The Dark Side of Obama

As the inevitable media cycle turns negative against Obama—with fears of messiahdom, liberal fascist, with Obama Comedown Syndrome, (phony imo) plagiarism charges, all style no substance–I think it would be worth actually examining the only real worthwhile evidence of his dark side (which everyone has). That comes from the best biography of the man to date by Chicago Tribune correspondent David Mendell.

You can listen to him here, fascinating interview, covering his book Obama Promise to Power.

Wherein we learn, (horror of horrors) the guy is really ambitious. Surprised? He’s a politician.

Turns out he’s had a careful plan to run for President perhaps since 2004 or so. Again–nobody gets to the position without some kind of decision to go for it and maneuver him/herself appropriately.

But compared to McCain (whose been running for President since 1998 continuously) and Hillary Clinton (who arguably has been running longer than that), so what?

He has a bit of a thin skin, has some self-centered qualities, also from his bball dayz is known to strut and talk some game on occasion. Lord have mercy, whatever shall we do?

But once more, compared to McCain and Hillary—I mean good Lord. Thin skin? Tendency to hold grudges those two are not exactly paragons of virtue in that regard. We elect politicians not moralists. I think certain moral qualities are helpful (sense of service, humility, ability to admit mistakes and learn from them), but no one gets to run for President seriously without having serious status and power seeking side. Come on. Doesn’t make them (or him) necessarily sleazy–sleaze may or may not play a role–but status and ambition are a given.

He plays it tight with the media. McCain plays the media by letting them in on the bus, Obama by keeping them out. Again kind of a wash in my opinion. I have a severely low enough of opinion of the MSM that I really couldn’t care less frankly. If they would worry, imo, more about doing their job and less about how politicians like them or not, the country would be better off as well as the medium.

His wife also is as Mendell states, “less politic” than her husband. Which is a nice way of saying she is prone to shooting off at the mouth. (e.g. in this interview). But compared to how Bill Clinton has carried himself so far (yikes)….She is also a very smart, tough, independent woman.

> **REQUIRED ACTIONS**:
1 – Answer these from the post on Obama's dark side:
(a) Who wrote the biography the post calls the best one of Obama to date?
(b) Since what year does the post say McCain has been running for President continuously?
(c) How does the post say Obama plays it with the media, in contrast to McCain?
2 – Pick up the post on Obama's dark side after its final sentence and keep writing it.
The material that comes after this point isn't needed for anything here.

> **INFORMATION PROVIDED**:

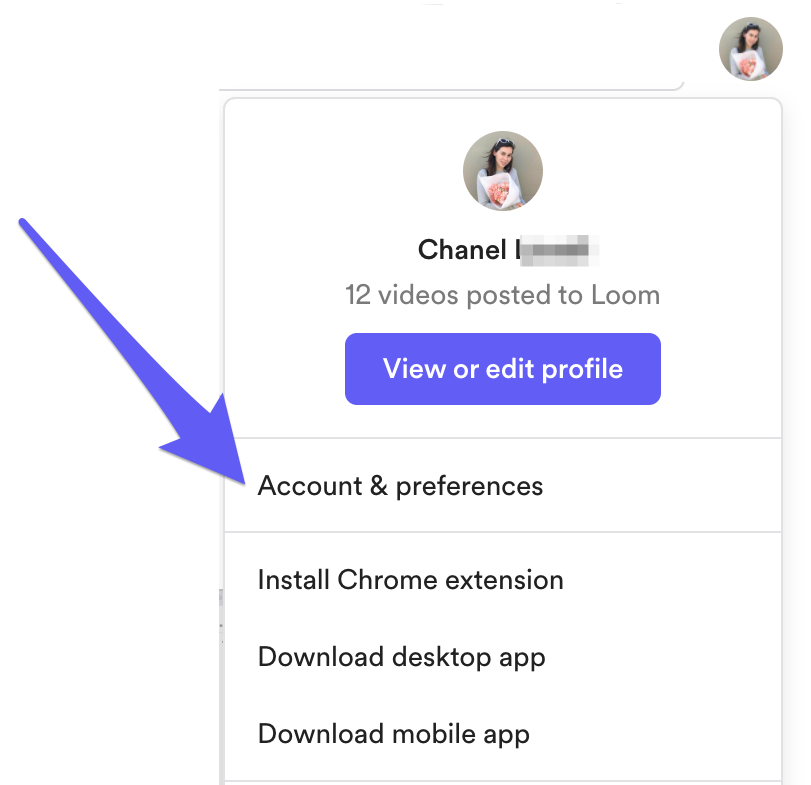Toggle the account dropdown using the small avatar
Image resolution: width=811 pixels, height=785 pixels.
(750, 49)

> **EXPECTED OUTPUTS**:
1 –
(a) David Mendell, a Chicago Tribune correspondent.
(b) 1998.
(c) By keeping the media out, while McCain lets them in on the bus.

2 –
Conversely, as Mendell points out, he also has a deep sense of mission and purpose. His better angelic side—as McCain has one, so does Hillary.

The discussion of his anti-war stance was very interesting and revealing. Obama was personally and by all accounts genuinely against the war–not all war just that particular one–and he was also asked to give the speech that he often cites (prior to the war) in Illinois by a local woman of clout and had to be advised by his confidantes that he “had to do it.” So sure there were politics involved AND his personal mission/vision.

Again that is no different than either of the other two candidates. My sense is that he would bring less baggage (not none) to the Office than either McCain or Hillary. But I could be wrong about that. There is no predicting how any candidate would actually be in the White House nor what crises they may face. But I’m sufficiently convinced that Obama is the coolest of the 3, takes the time to think of the views of both sides of an issue, listens well, and has a good head on his shoulders.

But he’s not the Second Coming. I don’t cross myself in the Name of The Barack, The Hussein, and The Obama.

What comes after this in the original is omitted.